▶ **SET PROBLEM**
Pull out the lines of the entries below, starting with the line containing "Given: Click seller" and going on through the end of the entries, copying them verbatim. Leave the pictures out of your answer.

(Entries excerpted from a collection)
────

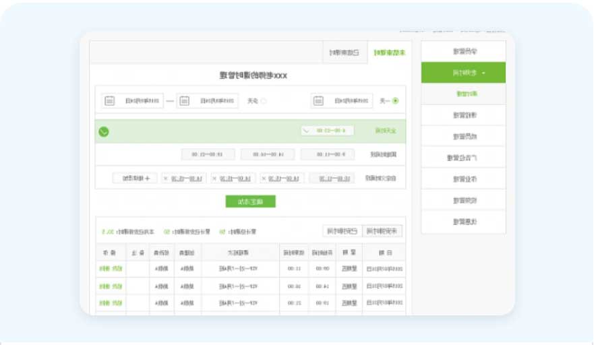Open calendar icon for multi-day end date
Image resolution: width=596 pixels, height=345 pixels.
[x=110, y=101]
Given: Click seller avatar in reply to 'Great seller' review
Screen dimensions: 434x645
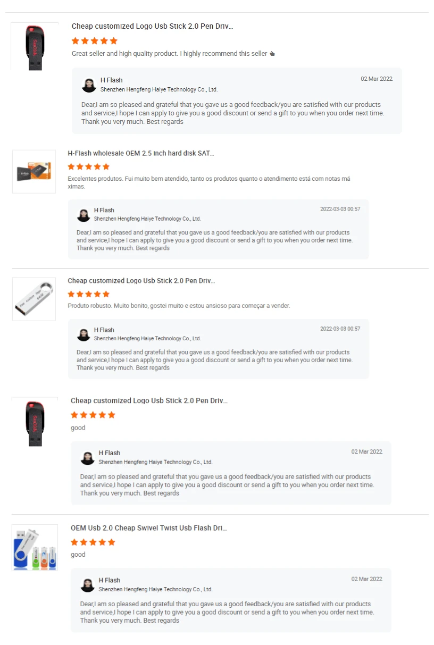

────

▶ **SOLUTION TO THIS EXERCISE**
Given: Click seller avatar in reply to 'Great seller' review
Screen dimensions: 434x645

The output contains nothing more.